いつでも時代を切り開くのはその時代の価値観に風穴を開けることができる天才たちだ。この魔法のメソッド・クラック加工を開発したのはブランドデザイナーであるJas Sehmbi/ジャスセンビ氏が最初だったと私は認識している。

 

Jas-M.B. /ジャスエムビーは当時は非常にマイナーなブランドで、取扱店はおろかユーザーも極少数だった。風合いの良いヴィンテージレザーを用いたシンプルな手作りのボストンバッグからスタートした誰も知らないブランド。
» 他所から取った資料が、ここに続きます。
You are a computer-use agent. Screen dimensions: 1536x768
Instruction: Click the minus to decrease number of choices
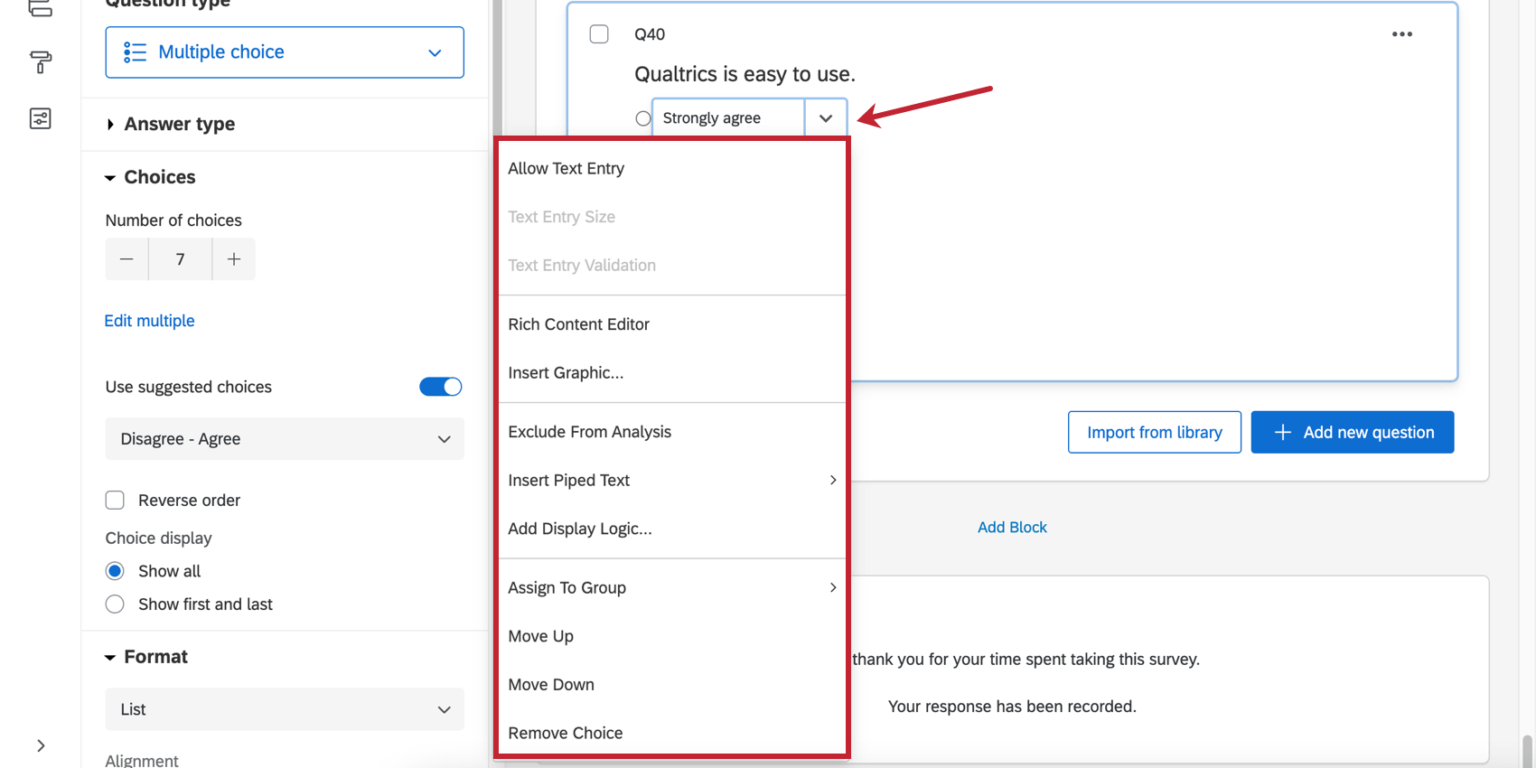pyautogui.click(x=126, y=258)
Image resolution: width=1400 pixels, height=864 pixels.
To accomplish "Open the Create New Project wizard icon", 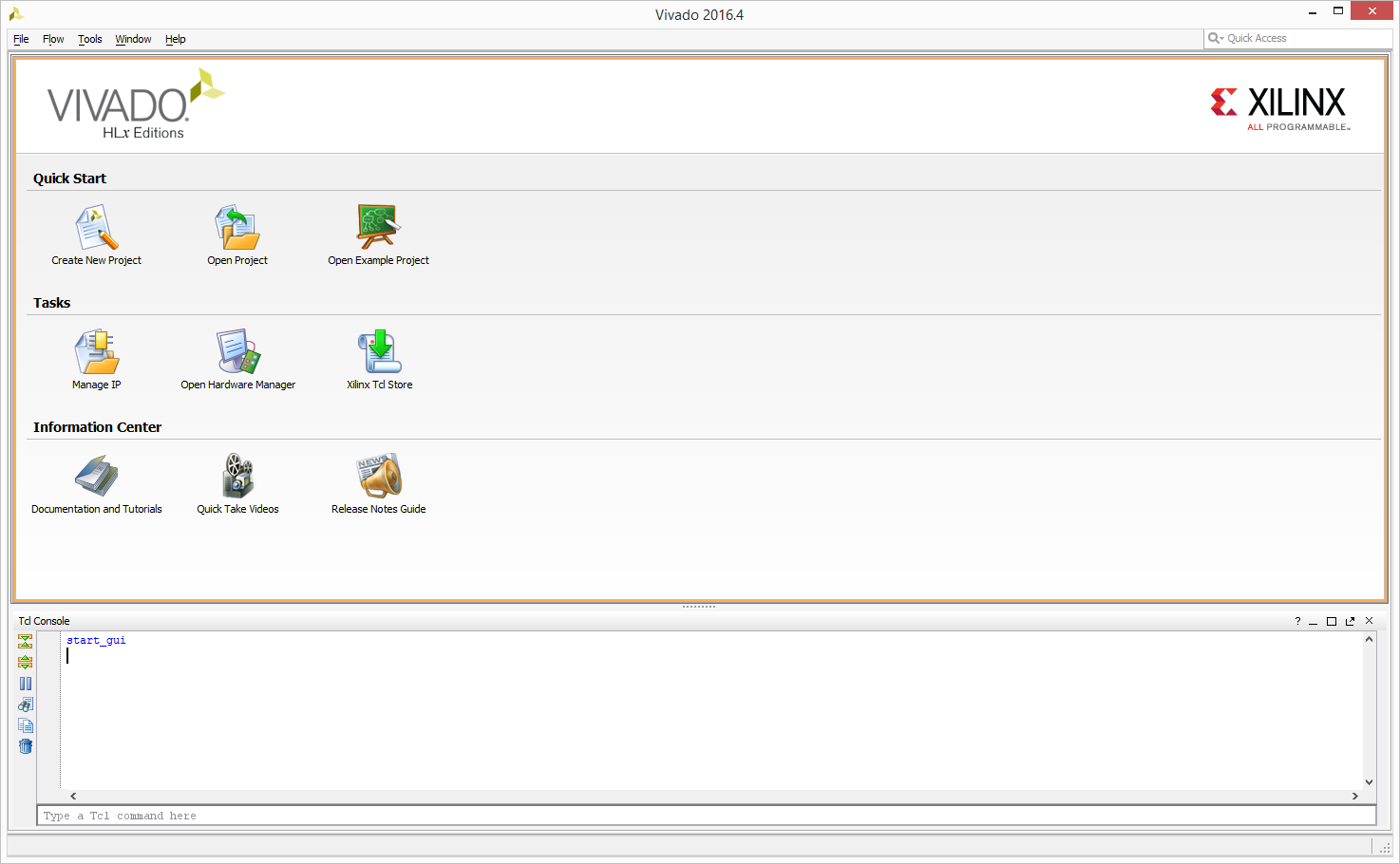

そんな無名の、でも確かな”良さ”を感じさせてくれるそのバッグを担いで街を歩くことが私の心を高揚させた。

 

ごく稀に同ブランドのバッグを担いだ人と街角ですれ違う。たったそれだけでまるで友達になれてしまうような不思議な連帯感を感じたものだ。

 

私は現在のJas-M.B. /ジャスエムビーがどうなっているのかよく知らない。巷の噂に「ヴィンテージレザーの在庫がもう無いのでは?」という話も聞く。そんなブランドの現在には一抹の寂しさを感じるのも正直なところであるが、ブランド初期に作成されたアイテムへの浪漫は私の中でますます深まっていくようだ。

 

【何がブランド初期の物なのか】は恐らく初期を知る一部のファンだけしか判らないだろう。私がブランドと出会った15年前よりかは随分とアイテムが入手しやすくなったとはいえ、まだまだマイナーなブランドなのかもしれない。

 

そんなブランド初期のアイテムを探しては集めていくのが現物を買えなかった当時の私の”トラウマ”の現れでもあり”密かな愉しみ”である。